What you will do: Extract every line of the data below word for word, omitting the pictures.

Data excerpts:

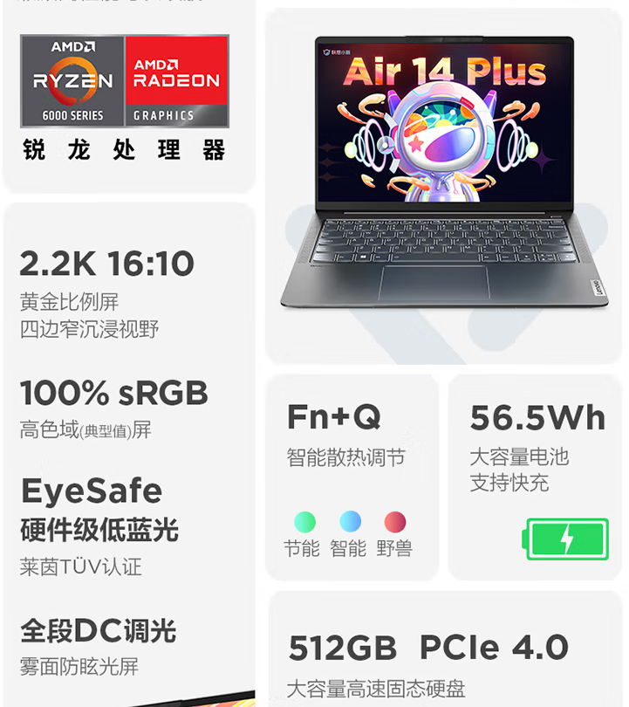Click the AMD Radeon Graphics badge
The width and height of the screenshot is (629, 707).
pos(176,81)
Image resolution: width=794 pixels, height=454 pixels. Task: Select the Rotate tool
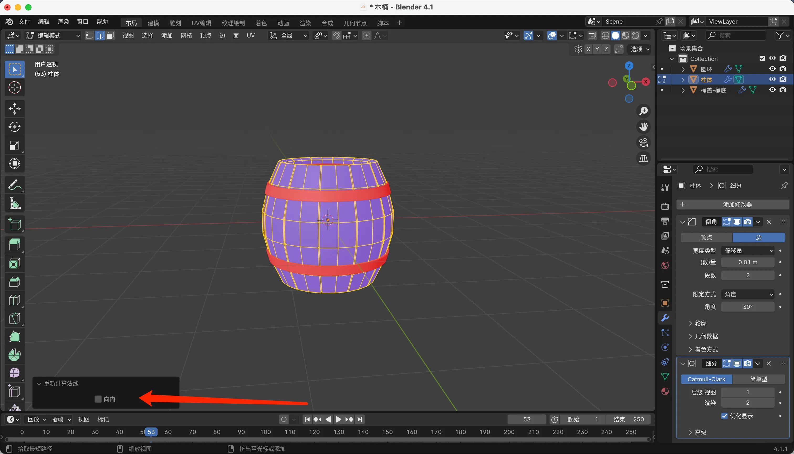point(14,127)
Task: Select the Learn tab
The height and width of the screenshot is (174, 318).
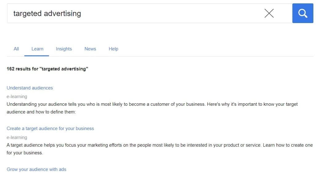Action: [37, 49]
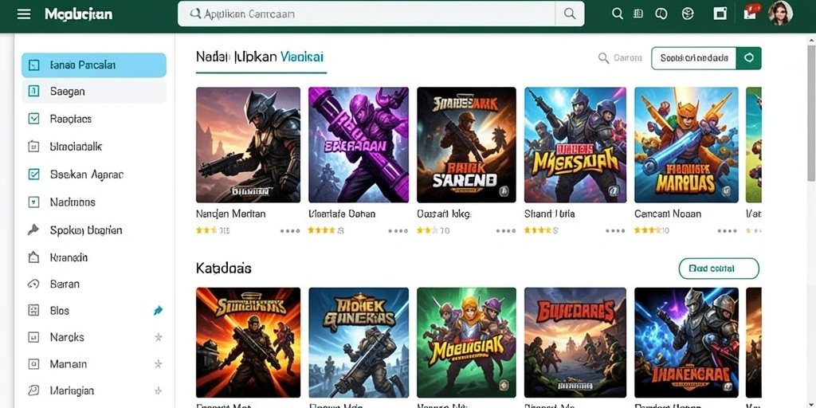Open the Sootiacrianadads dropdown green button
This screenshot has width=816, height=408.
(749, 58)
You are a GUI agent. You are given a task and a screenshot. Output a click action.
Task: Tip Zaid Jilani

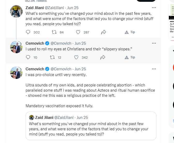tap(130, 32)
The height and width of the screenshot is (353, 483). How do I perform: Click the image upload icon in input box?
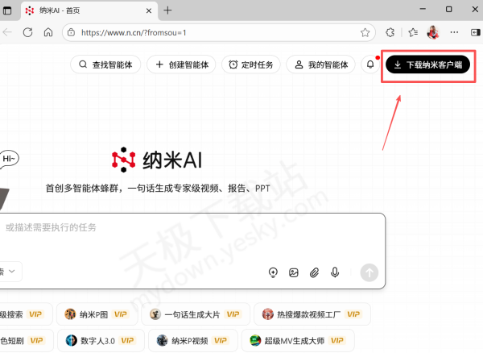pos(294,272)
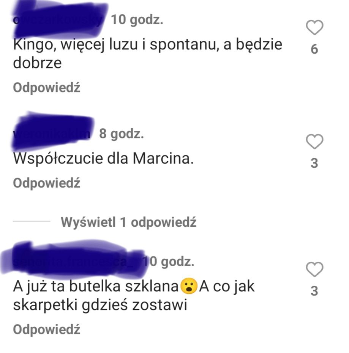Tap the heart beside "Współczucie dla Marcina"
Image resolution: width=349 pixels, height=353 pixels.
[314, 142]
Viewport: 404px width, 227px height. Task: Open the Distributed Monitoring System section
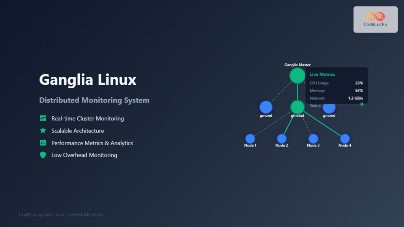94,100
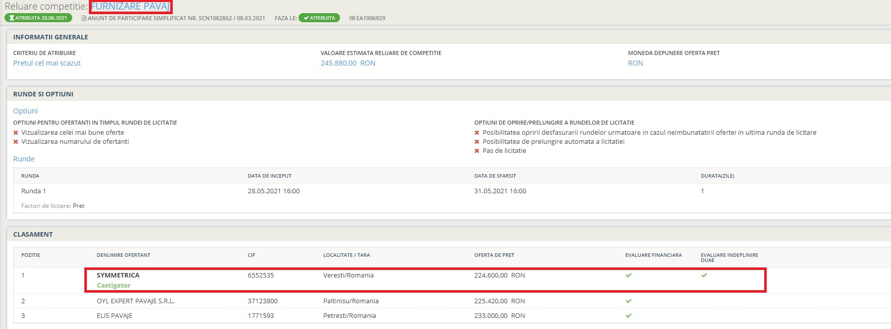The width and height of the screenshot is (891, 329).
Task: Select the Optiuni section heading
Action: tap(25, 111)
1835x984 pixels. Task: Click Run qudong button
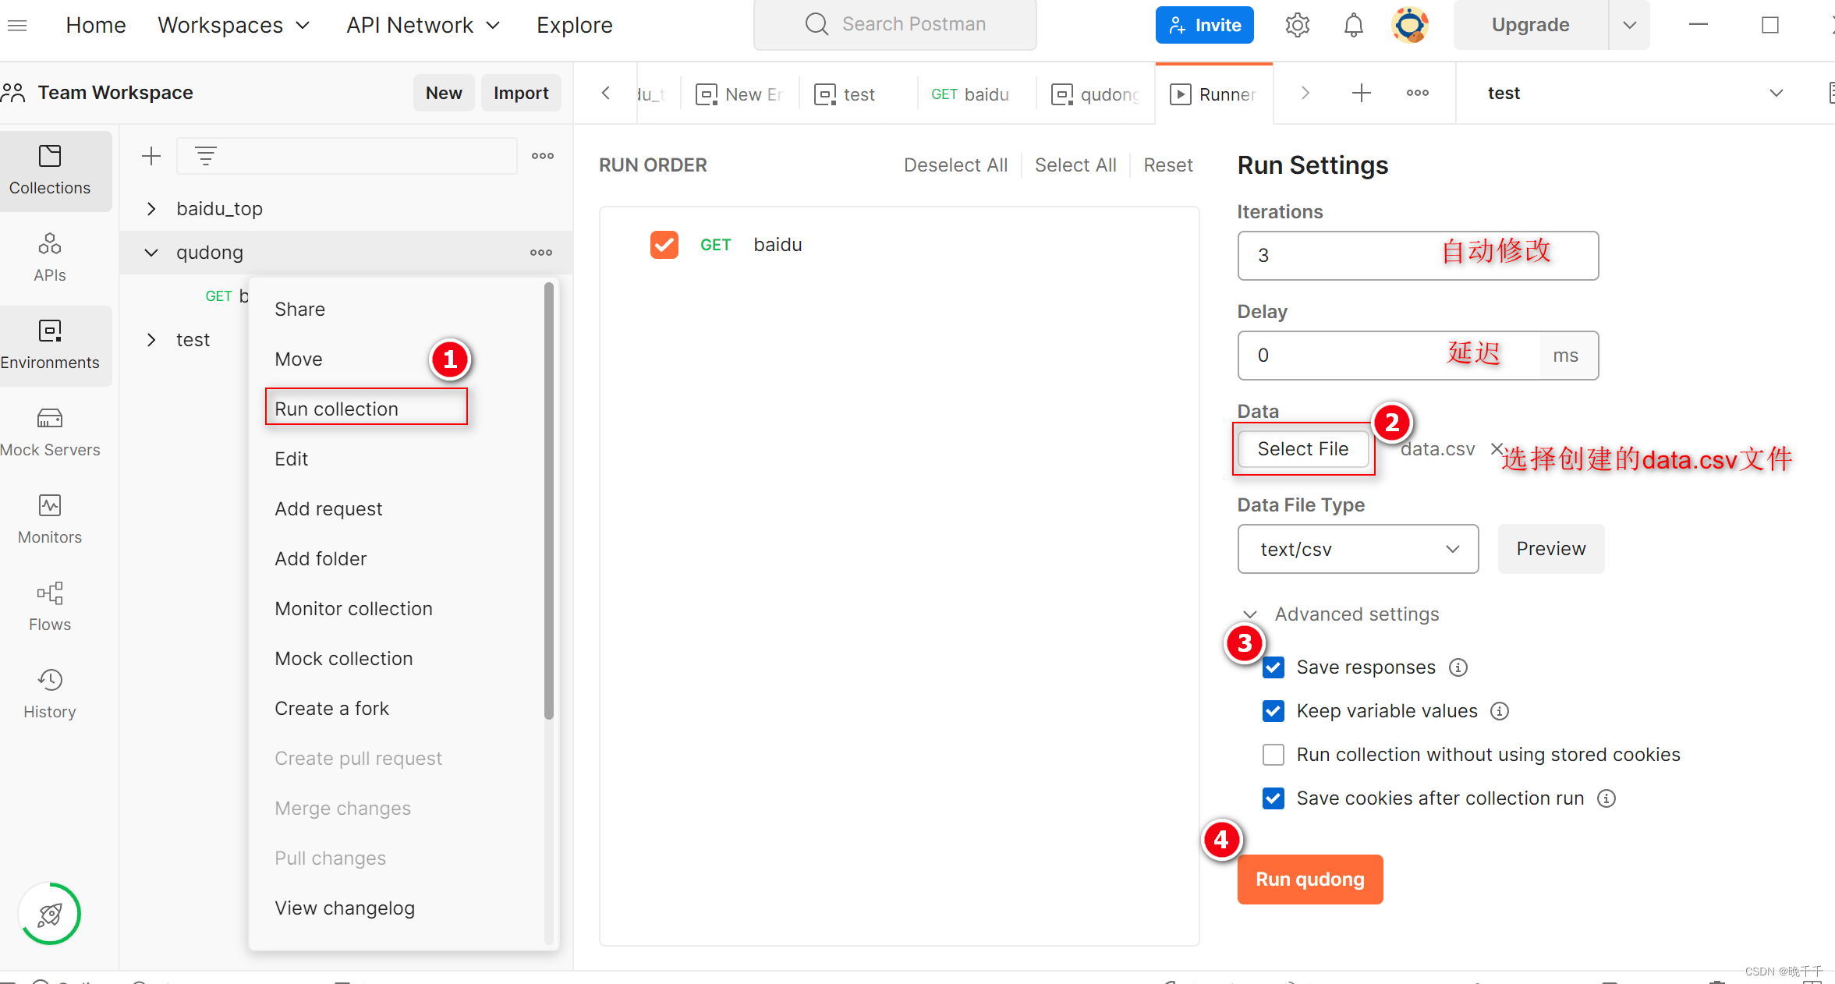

Reply to the task:
Click the AMD Radeon Graphics badge
The width and height of the screenshot is (629, 707).
pos(176,81)
Image resolution: width=794 pixels, height=454 pixels. Task: Select the Rotate tool
point(14,127)
Task: Select the Learn tab
The height and width of the screenshot is (174, 318).
Action: [37, 49]
Open the Sootiacrianadads dropdown green button
This screenshot has width=816, height=408.
(749, 58)
You are a GUI agent. You are given a task and a screenshot. Output a click action.
Task: Tip Zaid Jilani

tap(130, 32)
The height and width of the screenshot is (353, 483). How do I perform: Click the image upload icon in input box?
pos(294,272)
Tap the heart beside "Współczucie dla Marcina"
Image resolution: width=349 pixels, height=353 pixels.
[314, 142]
Viewport: 404px width, 227px height. Task: Open the Distributed Monitoring System section
94,100
The width and height of the screenshot is (891, 329).
Task: Select the Optiuni section heading
Action: tap(25, 111)
1835x984 pixels. Task: Click Run qudong button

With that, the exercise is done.